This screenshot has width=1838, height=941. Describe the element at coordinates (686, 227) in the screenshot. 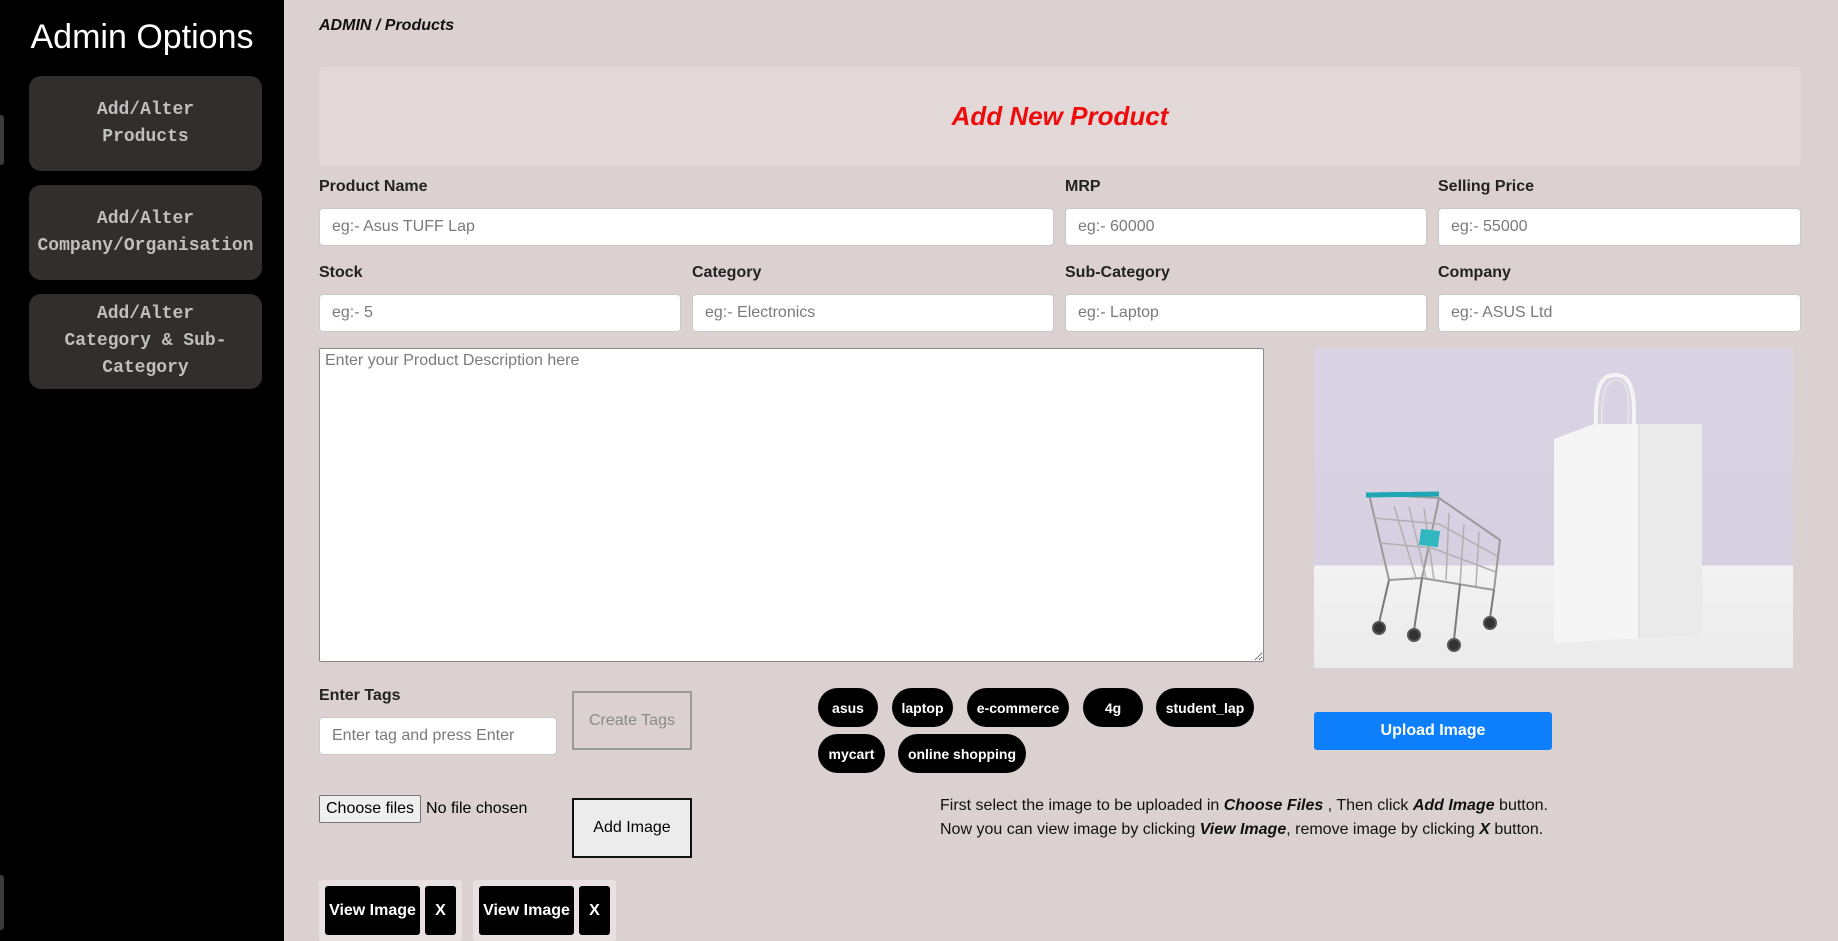

I see `product-name-input` at that location.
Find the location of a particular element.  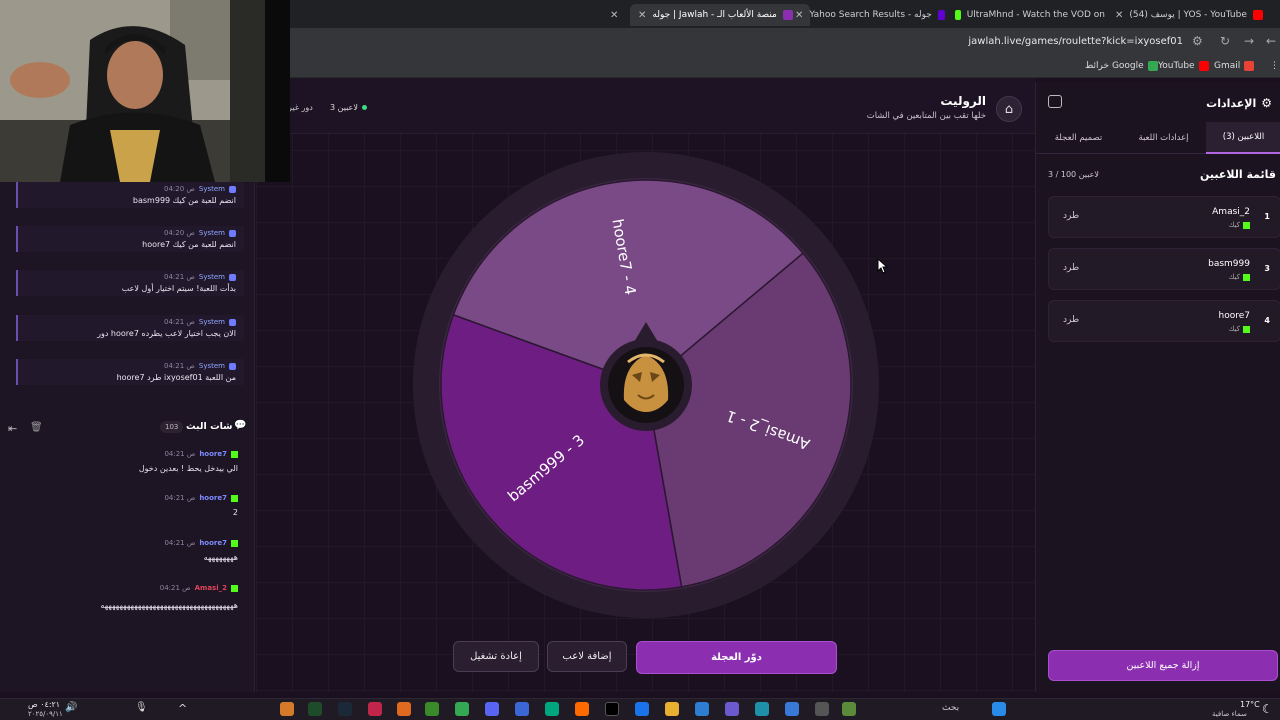

tab-jawlah: ✕ جوله | Jawlah - منصة الألعاب الـ is located at coordinates (720, 15).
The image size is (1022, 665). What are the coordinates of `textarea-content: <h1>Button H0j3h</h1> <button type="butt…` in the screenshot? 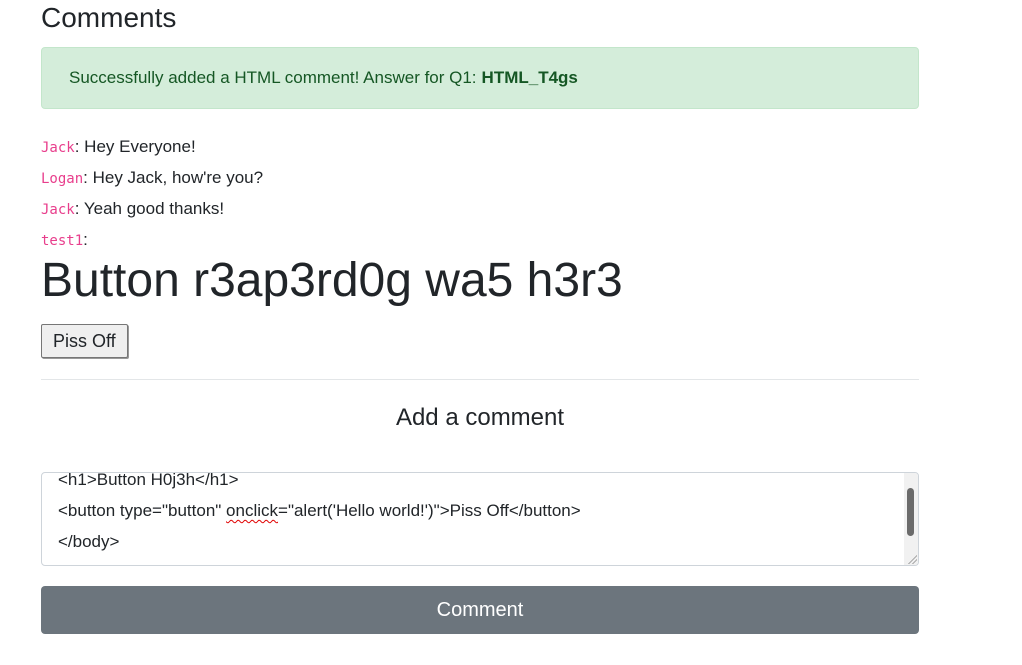 It's located at (320, 514).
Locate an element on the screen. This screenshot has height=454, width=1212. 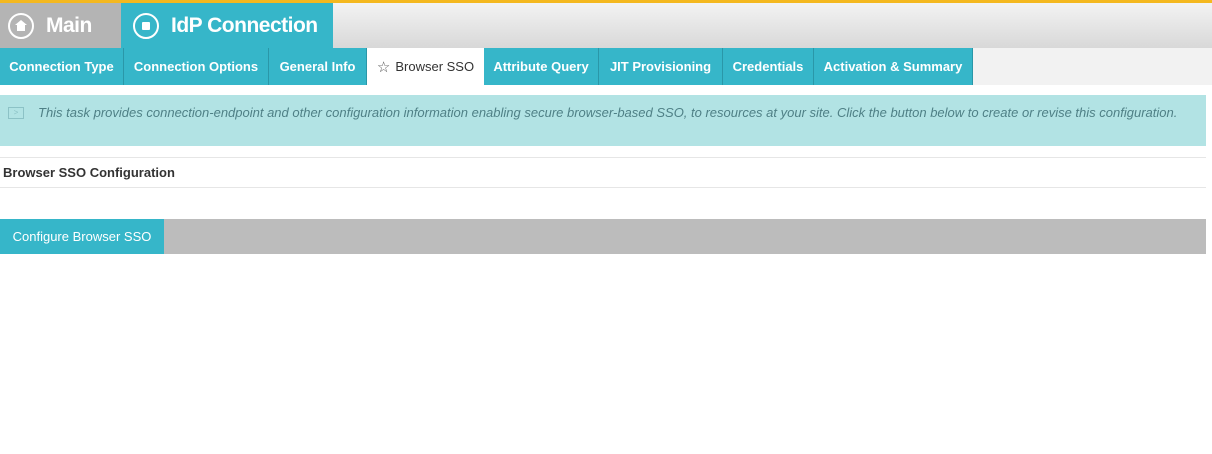
tab-label: Connection Options is located at coordinates (196, 66).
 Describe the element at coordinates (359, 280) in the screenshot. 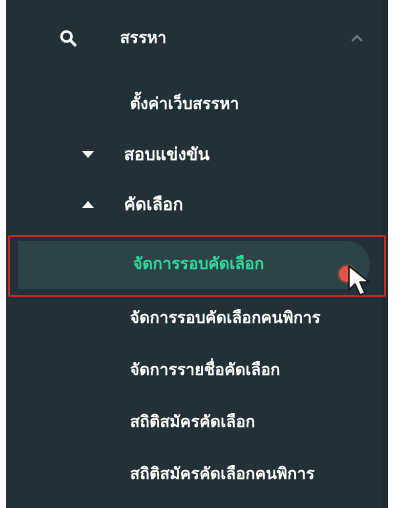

---*---

Exercise requirements: Echo back word for word the items from the line with "Locate an element" up to and including the last line of the items, leaving out the pictures.

Response area:
Locate an element on the screen. This screenshot has height=454, width=1212. 
tab-label: Connection Options is located at coordinates (196, 66).
 Describe the element at coordinates (359, 280) in the screenshot. 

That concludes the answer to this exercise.